Knieprothese

Knieprothesen unterteilt man nach ihrem Koppelungsgrad in mehrere Gruppen:
- ungekoppelte Prothesen. Dazu zählen die unikondyläre Endoprothese, anhand welcher nur die innere oder seltener die äußere Seite des Kniegelenks durch zwei Implantate am Schienbeinkopf und an der jeweiligen Oberschenkelrolle ersetzt wird und die bi- bzw. trikondyläre Endoprothese. Hierbei wird jeweils der gesamte Schienbeinkopf und die gesamte Oberschenkelrolle mit zwei Implantaten ersetzt (bikondylär). Früher fast routinemäßig und heute eher in Ausnahmen erfolgt zusätzlich noch ein Ersatz der Kniescheibenrückfläche (trikondylär). Zwischen den beiden Implantaten befindet sich ein Polyethylenaufbau. Der Hauptunterschied zu den gekoppelten Endoprothesen liegt darin, dass die Anteile nicht fest mechanisch verbunden sind, sondern gegeneinander verschieblich sind. Die bikondyläre Endoprothese zählt bereits zu den Totalen Knieendoprothesen, da bei ihr das gesamte tibiofemorale Gelenk ersetzt wird. Für den Einsatz einer ungekoppelten Knieprothese müssen beide Außenbänder intakt und funktionsfähig bzw. rekonstruierbar sein. Bei fehlenden oder defekten Kreuzbändern existieren diesen Mangel kompensierende, funktionell teilgekoppelte Modelle.

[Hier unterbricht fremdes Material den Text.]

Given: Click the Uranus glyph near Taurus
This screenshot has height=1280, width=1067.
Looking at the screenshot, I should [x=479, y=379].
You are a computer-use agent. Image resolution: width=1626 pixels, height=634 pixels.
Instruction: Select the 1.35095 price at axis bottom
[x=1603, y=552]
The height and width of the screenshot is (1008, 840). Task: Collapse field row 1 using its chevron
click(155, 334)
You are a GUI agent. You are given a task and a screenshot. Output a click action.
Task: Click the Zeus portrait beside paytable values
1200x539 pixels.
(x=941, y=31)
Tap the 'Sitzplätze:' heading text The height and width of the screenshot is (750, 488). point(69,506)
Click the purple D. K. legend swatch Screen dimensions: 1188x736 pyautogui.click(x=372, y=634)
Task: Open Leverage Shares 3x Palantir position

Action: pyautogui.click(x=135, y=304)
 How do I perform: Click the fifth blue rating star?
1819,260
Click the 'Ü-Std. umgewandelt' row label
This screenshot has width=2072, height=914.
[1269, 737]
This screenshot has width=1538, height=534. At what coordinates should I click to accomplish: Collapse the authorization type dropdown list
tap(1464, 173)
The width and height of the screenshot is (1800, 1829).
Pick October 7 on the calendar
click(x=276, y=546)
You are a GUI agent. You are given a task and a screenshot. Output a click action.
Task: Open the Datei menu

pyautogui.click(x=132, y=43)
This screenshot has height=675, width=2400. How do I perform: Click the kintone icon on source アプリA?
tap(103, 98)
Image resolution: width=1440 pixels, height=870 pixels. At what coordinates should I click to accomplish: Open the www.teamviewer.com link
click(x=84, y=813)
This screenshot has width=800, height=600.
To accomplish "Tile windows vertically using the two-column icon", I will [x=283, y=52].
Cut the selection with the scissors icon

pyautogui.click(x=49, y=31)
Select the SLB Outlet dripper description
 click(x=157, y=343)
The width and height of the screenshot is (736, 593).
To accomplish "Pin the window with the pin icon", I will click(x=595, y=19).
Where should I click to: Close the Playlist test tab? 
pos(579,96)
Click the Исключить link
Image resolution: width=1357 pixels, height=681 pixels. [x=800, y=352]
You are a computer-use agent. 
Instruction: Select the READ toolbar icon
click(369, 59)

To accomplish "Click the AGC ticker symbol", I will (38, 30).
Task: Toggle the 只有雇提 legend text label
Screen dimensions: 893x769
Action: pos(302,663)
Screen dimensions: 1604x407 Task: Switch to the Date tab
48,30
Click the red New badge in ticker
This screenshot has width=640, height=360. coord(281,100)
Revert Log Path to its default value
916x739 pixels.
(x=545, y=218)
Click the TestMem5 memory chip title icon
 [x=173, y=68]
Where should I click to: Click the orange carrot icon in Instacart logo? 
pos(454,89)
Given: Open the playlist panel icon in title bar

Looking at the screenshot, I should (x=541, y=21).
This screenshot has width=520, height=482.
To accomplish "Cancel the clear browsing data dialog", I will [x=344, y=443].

- teilgekoppelte Prothesen. Zu ihnen zählt man hauptsächlich das sogenannte PS-Knie. Posterior Stabilisierte Prothesen kommen zum Einsatz, wenn das hintere und vordere Kreuzband beschädigt oder entfernt wurden.
- gekoppelte Prothesen sind achsgeführte Implantate (Scharniergelenk). Sie kommen zum Einsatz, wenn sowohl Kreuzbänder als auch Seitenbänder insuffizient (ungenügend) sind, und erfordern eine intensive Implantatverankerung im Knochen.